• _WORK REQUIRED_: Go through the entries below line by line and count those containing "computer"; the answer is that count alone.

Stored data:

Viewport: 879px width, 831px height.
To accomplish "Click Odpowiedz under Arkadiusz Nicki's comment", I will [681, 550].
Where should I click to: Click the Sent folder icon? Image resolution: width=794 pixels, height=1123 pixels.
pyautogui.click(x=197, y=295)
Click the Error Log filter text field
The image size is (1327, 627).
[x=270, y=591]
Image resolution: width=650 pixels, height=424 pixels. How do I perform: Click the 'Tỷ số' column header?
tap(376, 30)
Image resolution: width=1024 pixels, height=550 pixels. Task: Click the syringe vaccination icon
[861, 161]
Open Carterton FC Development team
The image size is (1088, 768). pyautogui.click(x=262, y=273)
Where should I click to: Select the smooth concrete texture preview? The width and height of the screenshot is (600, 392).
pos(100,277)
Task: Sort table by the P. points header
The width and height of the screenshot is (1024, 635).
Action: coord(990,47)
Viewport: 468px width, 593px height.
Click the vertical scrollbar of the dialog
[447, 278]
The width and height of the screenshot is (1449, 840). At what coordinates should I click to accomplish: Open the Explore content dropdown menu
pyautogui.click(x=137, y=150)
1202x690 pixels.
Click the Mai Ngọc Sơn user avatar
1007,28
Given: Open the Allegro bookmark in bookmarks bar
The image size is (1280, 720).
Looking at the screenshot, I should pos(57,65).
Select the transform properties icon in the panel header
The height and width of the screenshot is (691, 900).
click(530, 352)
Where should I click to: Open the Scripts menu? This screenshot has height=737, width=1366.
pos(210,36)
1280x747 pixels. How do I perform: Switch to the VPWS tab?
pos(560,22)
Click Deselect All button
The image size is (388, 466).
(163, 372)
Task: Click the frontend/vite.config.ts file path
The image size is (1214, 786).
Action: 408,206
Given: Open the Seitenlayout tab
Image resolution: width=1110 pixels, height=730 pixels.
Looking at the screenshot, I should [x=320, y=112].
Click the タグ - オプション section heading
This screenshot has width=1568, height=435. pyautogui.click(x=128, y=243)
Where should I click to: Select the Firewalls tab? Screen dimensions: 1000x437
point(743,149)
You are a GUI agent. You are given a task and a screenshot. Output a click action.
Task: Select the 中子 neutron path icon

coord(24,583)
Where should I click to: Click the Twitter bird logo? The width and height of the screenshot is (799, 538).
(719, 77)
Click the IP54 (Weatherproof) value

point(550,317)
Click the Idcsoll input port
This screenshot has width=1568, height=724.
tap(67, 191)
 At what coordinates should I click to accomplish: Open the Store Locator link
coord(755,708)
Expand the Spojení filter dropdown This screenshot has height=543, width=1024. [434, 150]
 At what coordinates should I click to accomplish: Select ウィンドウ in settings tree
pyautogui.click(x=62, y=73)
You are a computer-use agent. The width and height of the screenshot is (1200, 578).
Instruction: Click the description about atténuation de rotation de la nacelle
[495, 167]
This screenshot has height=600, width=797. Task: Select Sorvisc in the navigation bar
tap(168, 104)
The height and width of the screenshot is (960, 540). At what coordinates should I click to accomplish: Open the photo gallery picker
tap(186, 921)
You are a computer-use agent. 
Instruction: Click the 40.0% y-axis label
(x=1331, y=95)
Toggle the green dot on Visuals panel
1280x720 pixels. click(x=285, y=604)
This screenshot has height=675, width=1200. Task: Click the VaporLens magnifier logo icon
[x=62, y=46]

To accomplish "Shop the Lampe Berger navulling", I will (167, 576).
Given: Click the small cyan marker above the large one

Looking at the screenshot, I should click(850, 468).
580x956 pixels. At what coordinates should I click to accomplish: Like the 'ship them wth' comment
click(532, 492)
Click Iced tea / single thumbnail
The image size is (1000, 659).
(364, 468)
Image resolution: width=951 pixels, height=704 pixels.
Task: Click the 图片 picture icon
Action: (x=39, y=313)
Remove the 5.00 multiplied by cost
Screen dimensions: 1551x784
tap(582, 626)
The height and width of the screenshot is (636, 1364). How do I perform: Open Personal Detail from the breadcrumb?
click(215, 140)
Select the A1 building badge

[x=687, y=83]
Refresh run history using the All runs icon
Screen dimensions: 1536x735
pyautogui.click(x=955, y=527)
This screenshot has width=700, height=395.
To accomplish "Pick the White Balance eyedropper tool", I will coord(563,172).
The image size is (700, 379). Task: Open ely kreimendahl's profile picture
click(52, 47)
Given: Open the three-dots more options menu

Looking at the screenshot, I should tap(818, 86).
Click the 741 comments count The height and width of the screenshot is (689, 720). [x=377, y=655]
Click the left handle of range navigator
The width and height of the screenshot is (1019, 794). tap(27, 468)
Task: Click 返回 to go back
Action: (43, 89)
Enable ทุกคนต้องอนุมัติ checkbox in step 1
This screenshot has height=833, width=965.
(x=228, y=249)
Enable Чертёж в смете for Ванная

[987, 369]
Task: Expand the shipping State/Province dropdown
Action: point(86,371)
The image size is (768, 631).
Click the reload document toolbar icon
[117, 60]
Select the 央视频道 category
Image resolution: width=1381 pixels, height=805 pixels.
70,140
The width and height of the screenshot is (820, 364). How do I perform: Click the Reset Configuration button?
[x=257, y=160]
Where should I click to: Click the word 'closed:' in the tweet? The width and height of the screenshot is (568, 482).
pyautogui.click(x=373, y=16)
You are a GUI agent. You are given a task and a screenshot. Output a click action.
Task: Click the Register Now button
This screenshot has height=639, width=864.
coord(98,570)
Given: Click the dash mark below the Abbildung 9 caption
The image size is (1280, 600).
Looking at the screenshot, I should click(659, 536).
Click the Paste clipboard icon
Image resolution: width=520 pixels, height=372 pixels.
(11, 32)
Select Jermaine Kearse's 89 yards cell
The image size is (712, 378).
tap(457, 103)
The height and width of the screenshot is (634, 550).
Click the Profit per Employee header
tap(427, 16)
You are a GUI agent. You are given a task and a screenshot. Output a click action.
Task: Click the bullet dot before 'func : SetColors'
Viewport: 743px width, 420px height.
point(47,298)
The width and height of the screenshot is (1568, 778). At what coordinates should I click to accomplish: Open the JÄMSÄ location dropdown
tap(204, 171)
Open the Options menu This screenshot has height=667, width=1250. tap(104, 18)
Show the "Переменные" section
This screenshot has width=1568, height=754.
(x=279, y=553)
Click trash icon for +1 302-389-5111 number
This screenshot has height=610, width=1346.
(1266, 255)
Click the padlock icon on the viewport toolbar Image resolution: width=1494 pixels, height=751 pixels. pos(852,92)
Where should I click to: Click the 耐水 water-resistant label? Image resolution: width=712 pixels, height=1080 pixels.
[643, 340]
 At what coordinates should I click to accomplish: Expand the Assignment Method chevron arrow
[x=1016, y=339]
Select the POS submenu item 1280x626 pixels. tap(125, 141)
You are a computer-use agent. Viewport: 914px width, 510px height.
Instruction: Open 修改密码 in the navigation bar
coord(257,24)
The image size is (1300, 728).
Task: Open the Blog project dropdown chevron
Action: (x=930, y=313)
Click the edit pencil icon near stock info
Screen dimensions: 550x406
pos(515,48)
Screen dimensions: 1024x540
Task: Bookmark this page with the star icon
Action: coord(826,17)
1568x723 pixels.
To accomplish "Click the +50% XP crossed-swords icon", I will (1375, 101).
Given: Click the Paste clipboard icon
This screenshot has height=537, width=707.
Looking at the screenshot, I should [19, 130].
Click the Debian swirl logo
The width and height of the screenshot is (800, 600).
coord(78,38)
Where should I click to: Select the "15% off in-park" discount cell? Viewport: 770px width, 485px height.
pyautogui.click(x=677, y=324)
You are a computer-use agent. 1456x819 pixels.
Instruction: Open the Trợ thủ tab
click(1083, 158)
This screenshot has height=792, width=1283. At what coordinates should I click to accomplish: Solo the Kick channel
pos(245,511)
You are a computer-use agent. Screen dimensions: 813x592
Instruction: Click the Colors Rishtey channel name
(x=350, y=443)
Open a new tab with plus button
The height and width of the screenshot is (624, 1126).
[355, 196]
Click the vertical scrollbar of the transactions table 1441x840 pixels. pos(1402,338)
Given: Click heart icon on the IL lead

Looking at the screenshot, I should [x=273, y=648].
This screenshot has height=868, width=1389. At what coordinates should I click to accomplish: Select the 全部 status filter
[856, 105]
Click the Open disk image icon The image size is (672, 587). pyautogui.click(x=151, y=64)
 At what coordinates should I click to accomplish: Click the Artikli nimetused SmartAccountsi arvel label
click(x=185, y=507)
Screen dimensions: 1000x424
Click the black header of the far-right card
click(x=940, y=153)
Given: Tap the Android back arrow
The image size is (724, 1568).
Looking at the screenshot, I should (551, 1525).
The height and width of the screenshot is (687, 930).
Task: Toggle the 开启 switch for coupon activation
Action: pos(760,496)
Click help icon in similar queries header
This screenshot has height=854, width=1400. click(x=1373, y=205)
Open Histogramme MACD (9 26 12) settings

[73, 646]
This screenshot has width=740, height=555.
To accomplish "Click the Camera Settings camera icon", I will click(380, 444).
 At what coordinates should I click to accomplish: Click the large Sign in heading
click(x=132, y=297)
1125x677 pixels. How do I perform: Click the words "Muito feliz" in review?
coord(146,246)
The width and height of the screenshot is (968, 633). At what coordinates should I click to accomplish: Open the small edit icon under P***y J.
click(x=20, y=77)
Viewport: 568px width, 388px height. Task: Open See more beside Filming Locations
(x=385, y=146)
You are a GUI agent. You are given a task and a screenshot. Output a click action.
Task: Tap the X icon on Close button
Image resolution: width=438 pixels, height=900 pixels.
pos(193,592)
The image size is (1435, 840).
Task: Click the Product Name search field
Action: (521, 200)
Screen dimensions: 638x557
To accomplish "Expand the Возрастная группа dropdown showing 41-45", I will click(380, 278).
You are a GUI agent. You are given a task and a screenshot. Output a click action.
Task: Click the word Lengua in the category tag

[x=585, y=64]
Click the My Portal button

• _EXERCISE RESPONSE_: 5